If you do intend to claim a tax deduction on the contribution you need to advise your super fund.
Super funds have their own form or you can use the ATO version to send to your fund.
And don’t forget to actually claim it in your tax return.
Your super fund will then deduct tax of 15 per cent on this amount and send it off to the ATO.
How much income tax benefit you receive is then dependant on your overall income and marginal tax rate.
Let’s look at an example and assume you earn $100,000 and are on a marginal tax rate, including Medicare, of 32 per cent. This now covers everyone earning between $45,000 and $135,000.
Assume you make a claim of $25,000 tax-deductible contribution to super
This is the result:
- You pay (via your super fund) 15 per cent in contributions tax = $3750
- You receive a benefit (via your income tax return) of $8000 ($25,000 x 32 per cent)
- Your NET benefit is therefore $4250 ($8000 less $3750).
Now that is a pretty good tax savings.
It’s even better for those on a higher marginal tax rate.
It’s also worth noting that salary sacrifice works in exactly the same way tax wise.
But instead of you having to claim a tax deduction, the employer deducts this from your salary first and informs the tax office.
Question 2
- Hi Craig. A few years ago, I started a TTR with my super with the intention of retiring early. I am now 63 and am on long service leave with the intention of giving my notice at the end of it, and then living on my TTR pension until I reach retiring age. What I want to know is, do I have to roll my super over to my TTR or can I leave it in super and is there any implications with Centrelink? Thanks for your help.
You can leave your super as is, or start a pension with it.
Note that with your TTR pension, once you retire you can then convert it to a regular pension. This has two benefits:
- This removes the maximum drawdown limit (which for TTR pension is 10 per cent per annum).
- All internal earnings then become tax free. This is as opposed to a 15 per cent tax earnings for super accumulation and TTR pensions.
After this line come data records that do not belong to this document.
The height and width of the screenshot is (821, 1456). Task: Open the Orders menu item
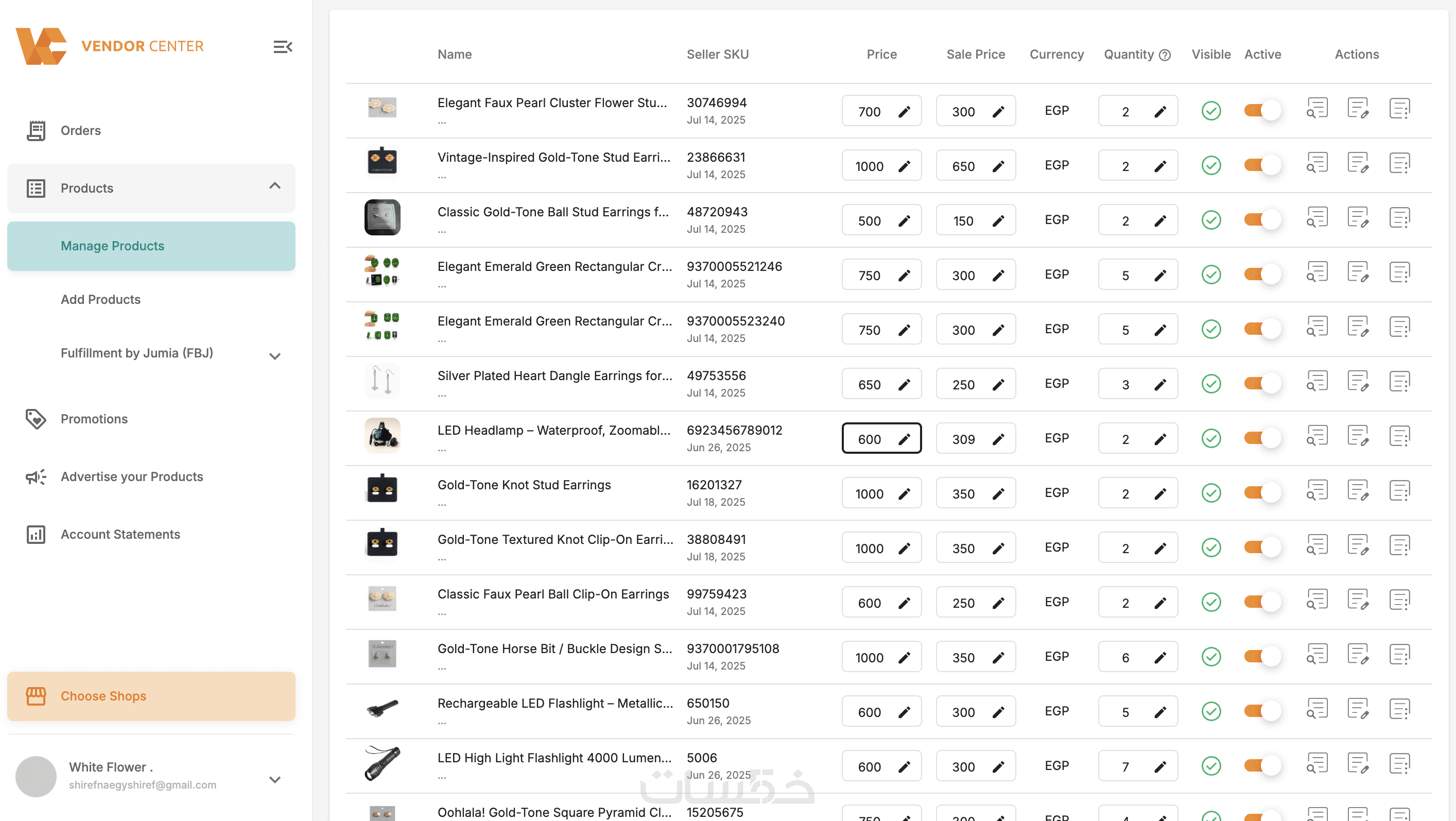click(x=80, y=131)
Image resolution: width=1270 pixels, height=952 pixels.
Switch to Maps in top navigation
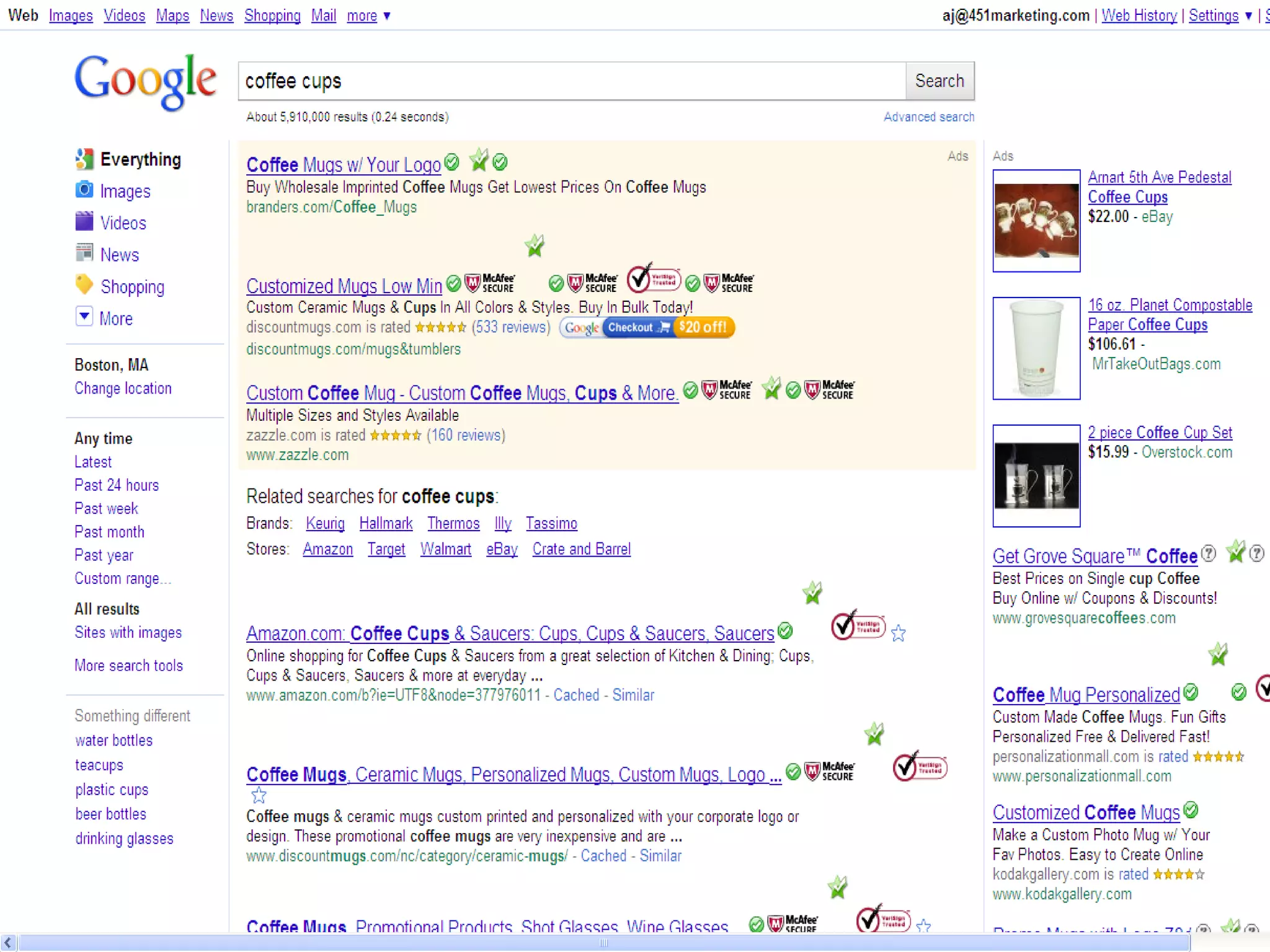pyautogui.click(x=172, y=15)
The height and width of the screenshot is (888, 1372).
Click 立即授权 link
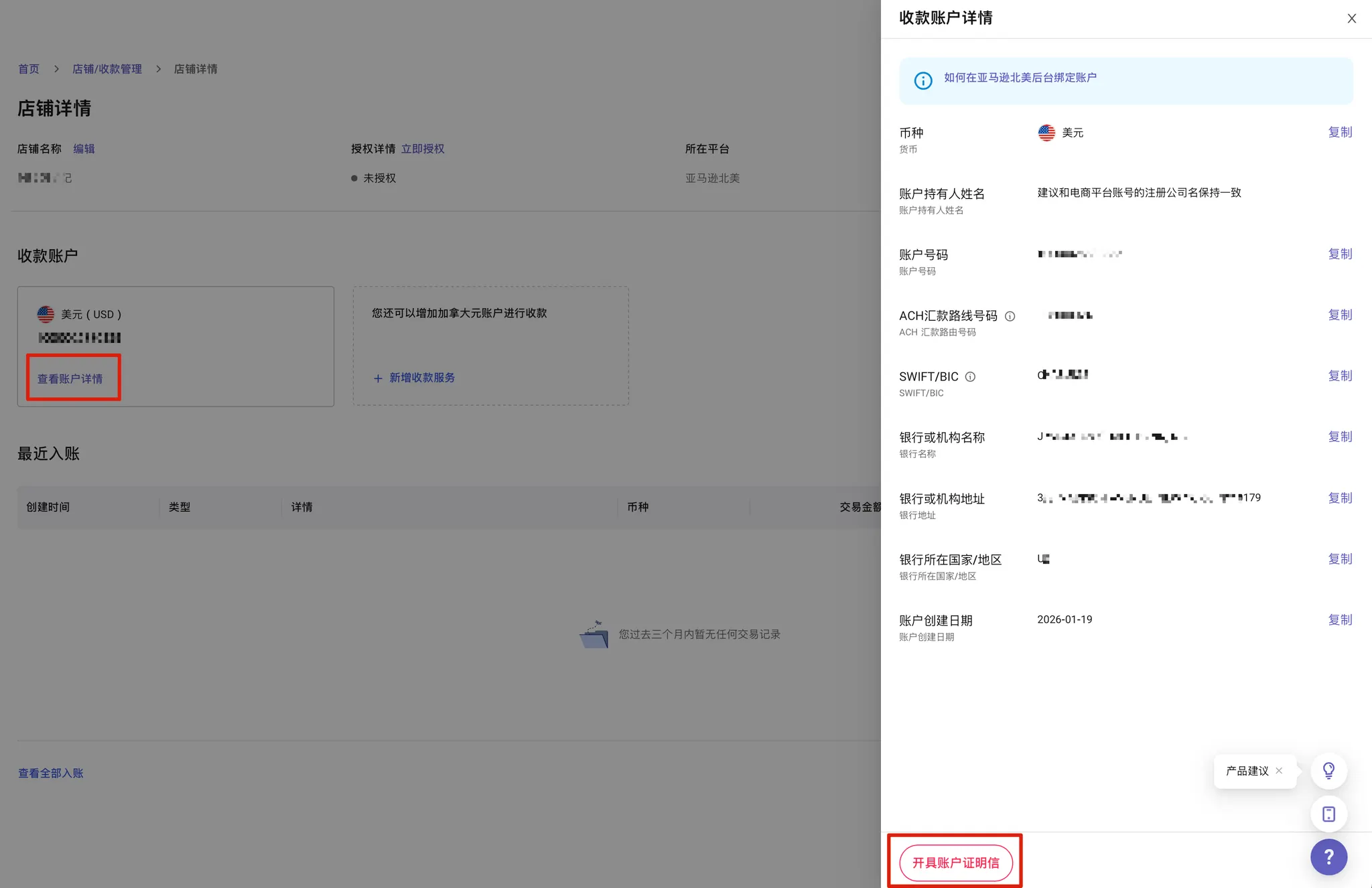click(x=423, y=149)
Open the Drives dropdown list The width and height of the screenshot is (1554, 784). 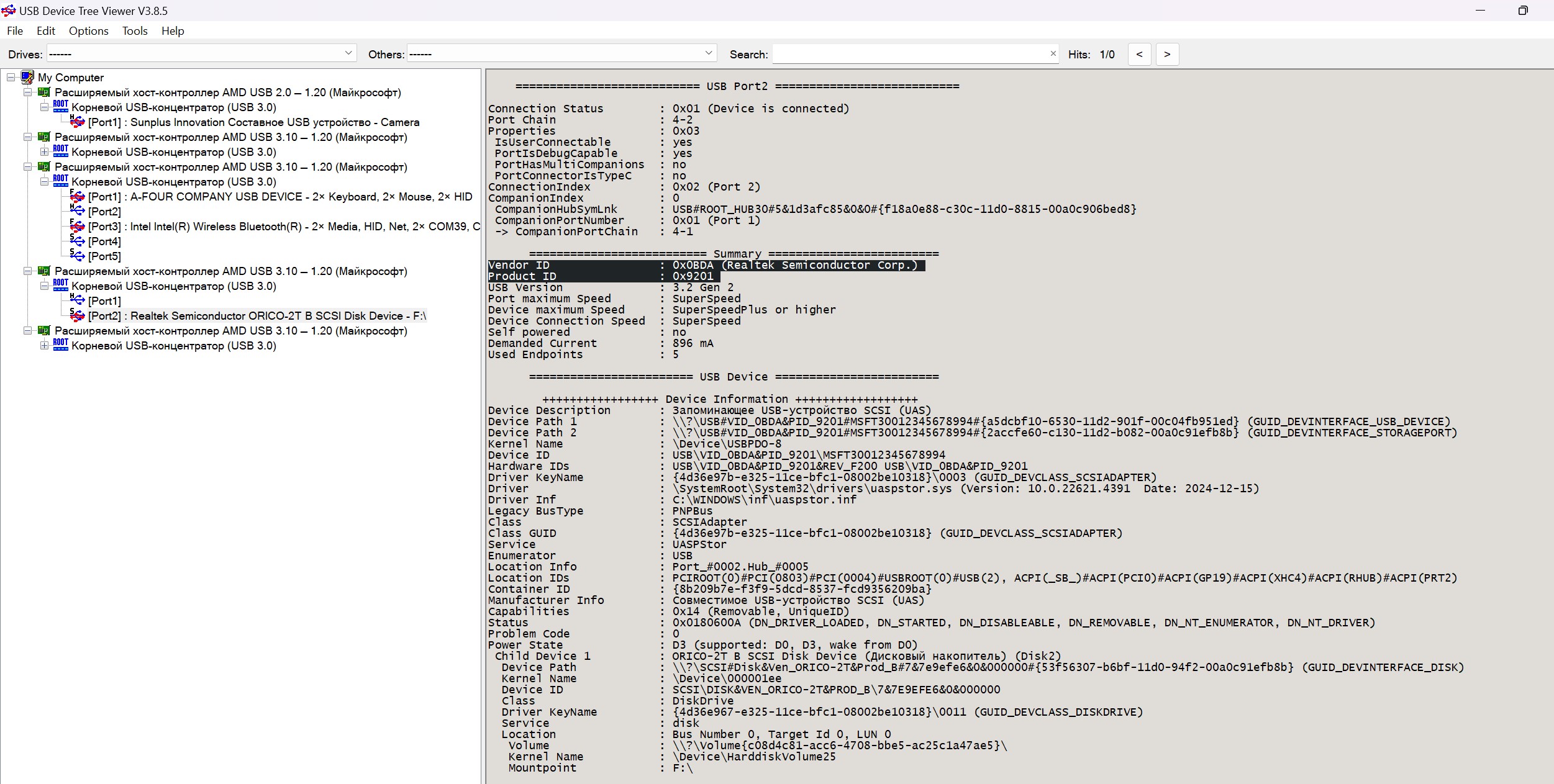pos(348,54)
In relation to Centrelink, I assume you won’t be eligible for any benefits until you attain age pension age. At which point all superannuation funds, whether in pension or not, will be assessed.
Question 3
- Craig, thanks for your helpful advice. I note that non-concessional contributions can be made to an accumulation account up until the age of 75. If I make a contribution at age 75, can I contribute up to the three-year bring-forward rules?
So long as you are under the age of 75 anytime during the financial year, you can use the three-year bring forward and contribute up to $360,000 as an after-tax, non-concessional contribution.
However, you must make this contribution no later than 28 days after the end of the month in which you turn age 75.
If you don’t make the contribution before then, you won’t be able to make any non-concessional contributions.
Note if your total super balance is above $1.66 million, then this will restrict how much you can contribute.
Craig Sankey is a licensed financial adviser and head of Technical Services and Advice Enablement at Industry Fund Services.
Disclaimer: The responses provided are general in nature, and while they are prompted by the questions asked, they have been prepared without taking into consideration all your objectives, financial situation or needs.
Before relying on any of the information, please ensure that you consider the appropriateness of the information for your objectives, financial situation or needs. To the extent that it is permitted by law, no responsibility for errors or omissions is accepted by IFS and its representatives.